Look below for the line containing "Open the View menu"; from there, print each line exactly up to and including the line containing "Task: Switch to the 火焰图 tab", and stop.

▶ _RECORDED INFORMATION_:

--

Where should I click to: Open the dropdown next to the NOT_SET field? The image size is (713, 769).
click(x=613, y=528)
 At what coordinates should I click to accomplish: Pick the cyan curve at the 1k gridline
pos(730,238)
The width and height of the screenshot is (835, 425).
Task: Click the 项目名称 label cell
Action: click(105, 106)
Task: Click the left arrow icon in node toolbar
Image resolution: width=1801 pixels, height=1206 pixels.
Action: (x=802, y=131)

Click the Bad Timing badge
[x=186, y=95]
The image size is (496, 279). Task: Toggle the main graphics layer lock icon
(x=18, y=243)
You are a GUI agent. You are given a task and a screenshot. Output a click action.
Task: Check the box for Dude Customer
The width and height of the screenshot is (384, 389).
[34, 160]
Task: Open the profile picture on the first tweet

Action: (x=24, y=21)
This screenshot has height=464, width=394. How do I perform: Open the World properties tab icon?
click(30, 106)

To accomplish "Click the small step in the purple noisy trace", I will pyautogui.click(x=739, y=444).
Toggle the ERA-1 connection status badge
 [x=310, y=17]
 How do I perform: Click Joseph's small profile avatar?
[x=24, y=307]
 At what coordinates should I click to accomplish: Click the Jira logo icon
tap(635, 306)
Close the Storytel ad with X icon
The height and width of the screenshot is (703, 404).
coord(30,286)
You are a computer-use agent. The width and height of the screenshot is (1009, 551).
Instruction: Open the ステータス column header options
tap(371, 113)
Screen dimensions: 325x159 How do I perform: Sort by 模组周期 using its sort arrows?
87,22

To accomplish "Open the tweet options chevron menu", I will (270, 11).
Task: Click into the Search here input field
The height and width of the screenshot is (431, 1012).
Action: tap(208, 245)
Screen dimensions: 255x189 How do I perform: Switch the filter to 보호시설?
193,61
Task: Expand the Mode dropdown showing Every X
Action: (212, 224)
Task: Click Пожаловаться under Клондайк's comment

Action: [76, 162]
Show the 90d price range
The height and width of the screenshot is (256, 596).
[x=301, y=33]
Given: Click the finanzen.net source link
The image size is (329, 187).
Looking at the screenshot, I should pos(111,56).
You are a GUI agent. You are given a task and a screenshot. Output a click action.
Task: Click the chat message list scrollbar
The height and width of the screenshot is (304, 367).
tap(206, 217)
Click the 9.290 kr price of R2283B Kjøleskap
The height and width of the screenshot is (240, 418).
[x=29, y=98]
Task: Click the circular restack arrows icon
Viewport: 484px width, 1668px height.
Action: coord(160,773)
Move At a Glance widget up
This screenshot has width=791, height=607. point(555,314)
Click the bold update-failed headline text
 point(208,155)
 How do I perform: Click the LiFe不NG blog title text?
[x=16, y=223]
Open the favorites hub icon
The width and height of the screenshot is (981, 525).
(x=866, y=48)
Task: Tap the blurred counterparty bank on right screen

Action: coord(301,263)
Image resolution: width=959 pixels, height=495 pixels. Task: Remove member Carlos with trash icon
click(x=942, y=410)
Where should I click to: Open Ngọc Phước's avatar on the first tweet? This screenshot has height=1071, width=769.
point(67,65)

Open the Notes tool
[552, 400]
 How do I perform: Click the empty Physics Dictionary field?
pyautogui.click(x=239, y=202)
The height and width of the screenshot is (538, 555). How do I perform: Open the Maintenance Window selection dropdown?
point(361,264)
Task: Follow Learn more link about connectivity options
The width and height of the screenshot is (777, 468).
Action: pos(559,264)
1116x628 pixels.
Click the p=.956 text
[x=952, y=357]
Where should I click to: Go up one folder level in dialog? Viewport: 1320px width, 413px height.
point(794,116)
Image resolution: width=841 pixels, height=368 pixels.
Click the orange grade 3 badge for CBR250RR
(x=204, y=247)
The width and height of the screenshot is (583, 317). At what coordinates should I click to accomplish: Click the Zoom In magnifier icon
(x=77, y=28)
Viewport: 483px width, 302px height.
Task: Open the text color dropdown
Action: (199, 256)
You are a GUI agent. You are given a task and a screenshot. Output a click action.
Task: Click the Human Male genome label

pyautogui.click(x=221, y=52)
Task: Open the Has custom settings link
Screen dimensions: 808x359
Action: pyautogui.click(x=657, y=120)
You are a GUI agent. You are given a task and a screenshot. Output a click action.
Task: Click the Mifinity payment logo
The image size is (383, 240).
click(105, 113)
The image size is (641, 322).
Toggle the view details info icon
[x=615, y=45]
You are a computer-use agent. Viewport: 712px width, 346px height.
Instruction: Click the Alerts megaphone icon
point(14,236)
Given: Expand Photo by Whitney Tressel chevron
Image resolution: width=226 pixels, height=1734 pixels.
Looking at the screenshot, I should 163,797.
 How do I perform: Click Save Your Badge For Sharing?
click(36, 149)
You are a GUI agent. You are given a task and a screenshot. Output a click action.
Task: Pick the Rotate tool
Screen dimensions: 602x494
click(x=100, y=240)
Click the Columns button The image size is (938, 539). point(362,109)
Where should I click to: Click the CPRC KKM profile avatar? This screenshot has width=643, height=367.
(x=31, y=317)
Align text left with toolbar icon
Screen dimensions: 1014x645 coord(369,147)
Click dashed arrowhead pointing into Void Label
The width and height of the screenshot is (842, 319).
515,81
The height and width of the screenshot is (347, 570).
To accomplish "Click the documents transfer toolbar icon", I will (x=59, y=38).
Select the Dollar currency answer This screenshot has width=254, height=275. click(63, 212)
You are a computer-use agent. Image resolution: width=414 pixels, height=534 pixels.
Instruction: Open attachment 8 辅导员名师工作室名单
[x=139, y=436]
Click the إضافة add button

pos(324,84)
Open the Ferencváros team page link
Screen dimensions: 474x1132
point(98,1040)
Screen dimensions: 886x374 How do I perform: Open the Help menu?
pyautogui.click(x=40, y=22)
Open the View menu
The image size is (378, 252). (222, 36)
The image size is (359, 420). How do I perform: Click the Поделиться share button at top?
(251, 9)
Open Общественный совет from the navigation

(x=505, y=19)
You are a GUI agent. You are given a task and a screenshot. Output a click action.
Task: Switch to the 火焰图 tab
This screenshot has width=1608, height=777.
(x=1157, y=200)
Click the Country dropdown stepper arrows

--

▶ _RESPONSE BELOW_:
Open the View menu
The image size is (378, 252). (222, 36)
The image size is (359, 420). How do I perform: Click the Поделиться share button at top?
(251, 9)
Open Общественный совет from the navigation

(x=505, y=19)
You are a GUI agent. You are given a task and a screenshot. Output a click action.
Task: Switch to the 火焰图 tab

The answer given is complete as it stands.